O sistema dito bismarkiano liberta o Estado dos custos da gestão directa das instituições, introduz competitividade nos componentes do Sistema de Saúde, permite concentrar recursos financeiros na Regulação, na Saúde Pública propriamente dita e no financiamento público de sectores liderantes, da prestação de serviços, à investigação e inovação. E reconhece o poder do cidadão doente (empowerment) ao permitir-lhe escolha informada. Mais caro? Não, quando se avaliam custos globais, incluindo a comparticipação pessoal directa.

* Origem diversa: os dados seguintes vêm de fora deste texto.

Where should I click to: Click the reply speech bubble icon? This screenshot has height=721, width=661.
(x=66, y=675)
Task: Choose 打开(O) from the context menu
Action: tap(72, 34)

- Criação de Entidade Pública autónoma – SNS Portugal – com competências de gestão profissional e capacidade para negociar a participação dos sectores, privado e social. Uma necessidade e uma vantagem, como aliás aconteceu no Reino Unido. Não é uma proposta original; foi discutida nas décadas de 80 e 90 falando em separação de funções e recentemente um grupo da NOVA Medical School e outro do Porto, reintroduziram o tema no espaço público.
- Cultura de Avaliação e Responsabilidade para avaliação permanente. A revolução digital é o instrumento essencial. Desde interface doente/utente e sistema de saúde, ao registo padronizado dos dados clínicos relevantes permitindo o acesso à informação clínica relevante no doente em necessidade e em qualquer interface institucional. Um desafio que terá de envolver a comunidade científica e profissional: perde-se tanto valor acrescentado com este divórcio entre administrativos e profissionais, veja-se como fizeram os suecos e o seu sucesso na avaliação dos resultados clínicos no seu sistema de saúde. Monitorização à distância, utilíssima nos doentes crónicos poupando desconforto ao doente e deslocações excessivas, até a possibilidades mais sofisticadas, que mudarão a nossa actuação tornando-a mais eficaz, rentável, sem que se perca a verdadeira dimensão humana da Medicina. O investimento nas tecnologias e inovação em Saúde é virtuoso, temos capacidades nacionais desde que haja avaliação e rigor, mais que exposição mediática.
- Visão global e integrada do Sistema de Saúde versus compartimentação entre sectores assistenciais de Cuidados de Saúde Primários/Hospitalares/Continuados e Paliativos. A consequência é conhecida: plétora dos serviços de Urgência hospitalar e ocupação excessiva. Realidade que não mudamos há décadas. Mudar o sistema da Medicina ambulatória realizada nos Centros de Saúde, dotando-os de capacitação para a realização de exames de diagnóstico que lhes confiram autonomia e reduzam a dependência hospitalar. Deve ser articulada com a política de construção hospitalar, porque a sua eficácia, permitirá reduzir a necessidade de internamento hospitalar. É uma mudança de foco indispensável.
- Nova Política de Recursos Humanos assente na valorização dos profissionais, na promoção efectiva de meritocracia, na implementação de modelos de governação clínica séria e centrada em objectivos clínicos e não só indicadores administrativos. Uma bazooka financeira sem uma nova organização e um compromisso claro com os profissionais, preservando valores essenciais de Solidariedade, Equidade, Inclusão e Qualidade não será suficiente. Einstein tinha razão: We cannot solve our problems with the same thinking we used when we created them.